— REQUEST —
Copy out every row with "arrow" changed to "button" and everything else left as it is. Leave out the pictures.

— INPUT FOR THIS TASK —
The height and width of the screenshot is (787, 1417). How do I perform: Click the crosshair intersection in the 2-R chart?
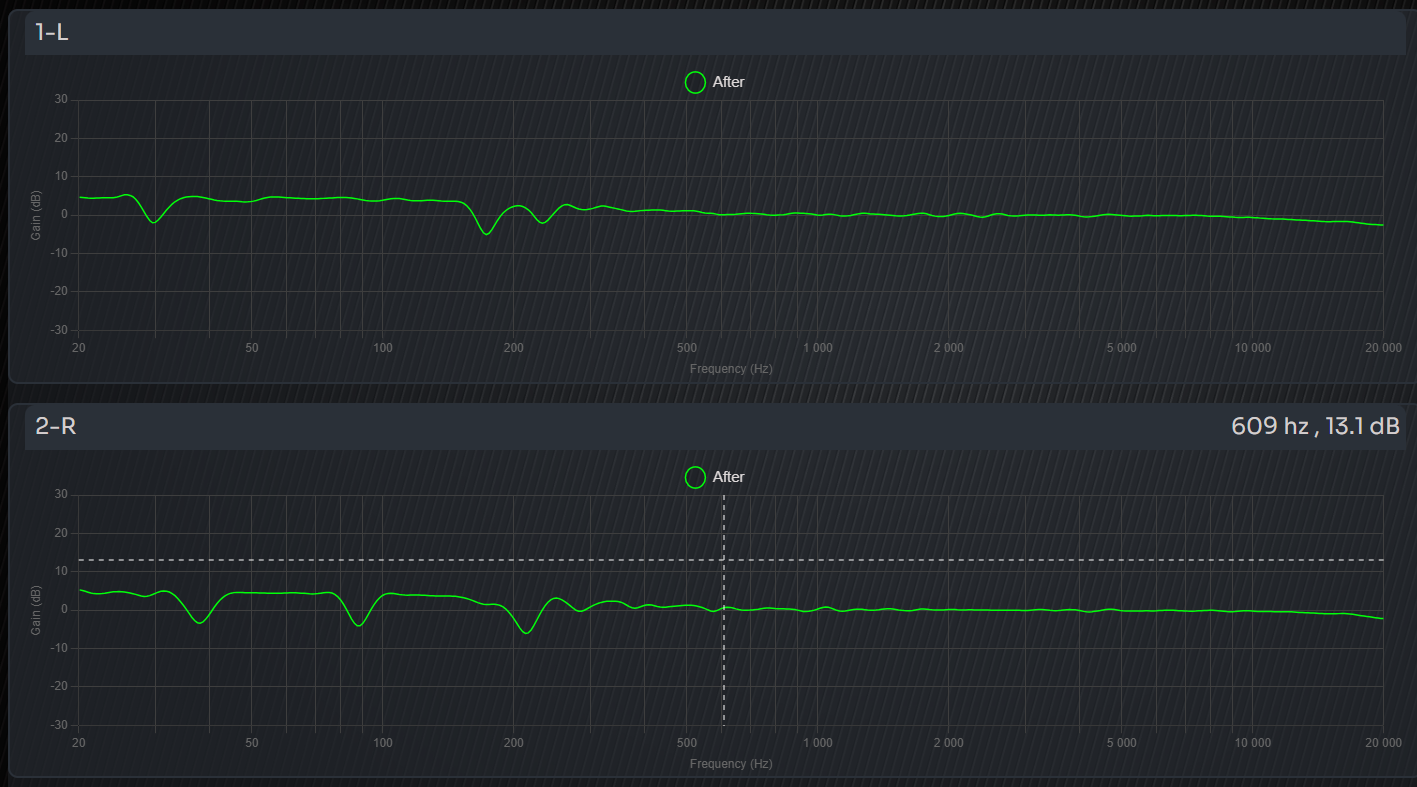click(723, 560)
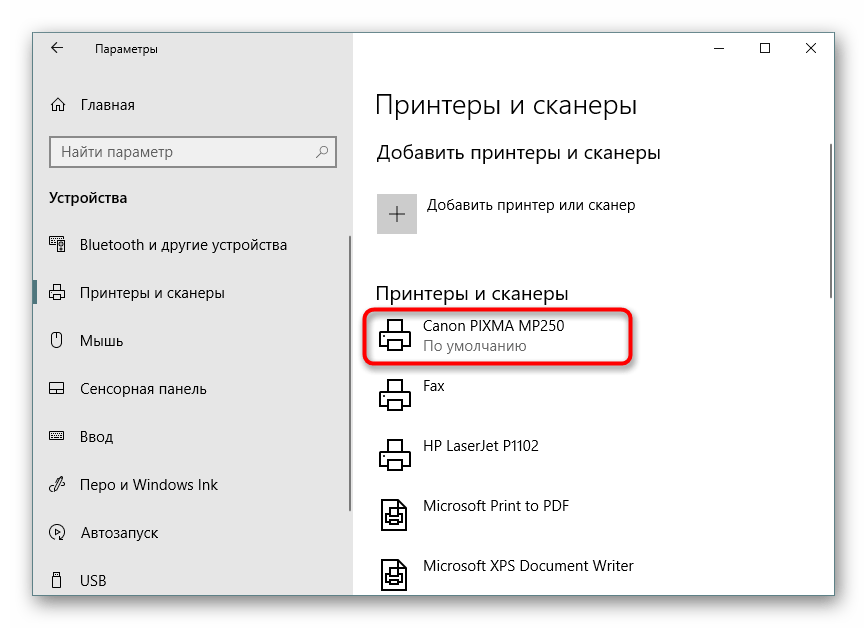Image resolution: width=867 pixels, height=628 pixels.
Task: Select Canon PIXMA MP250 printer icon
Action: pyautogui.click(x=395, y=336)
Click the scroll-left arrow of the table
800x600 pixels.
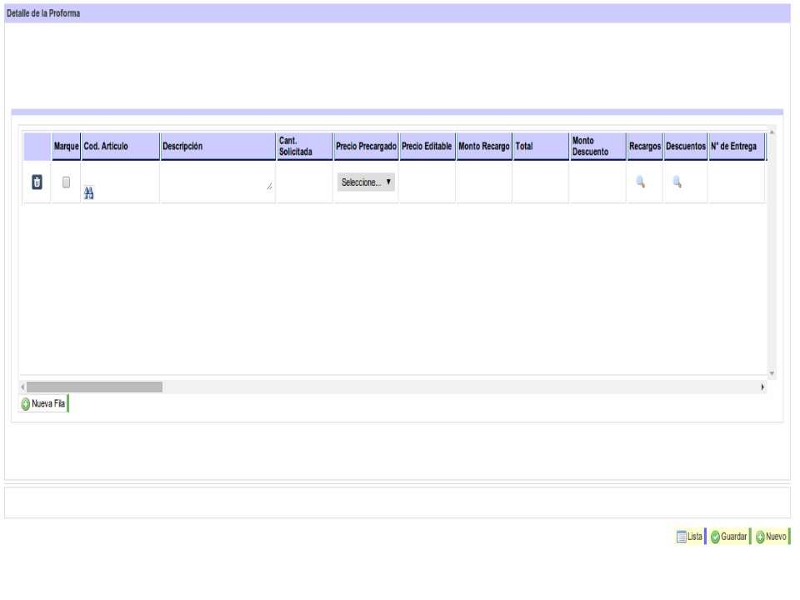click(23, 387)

— THE OUTPUT —
The height and width of the screenshot is (787, 1417). How do I perform: Click the crosshair intersection in the 2-R chart?
click(723, 560)
Image resolution: width=867 pixels, height=628 pixels.
Task: Select Canon PIXMA MP250 printer icon
Action: pyautogui.click(x=395, y=336)
Click the scroll-left button of the table
800x600 pixels.
click(23, 387)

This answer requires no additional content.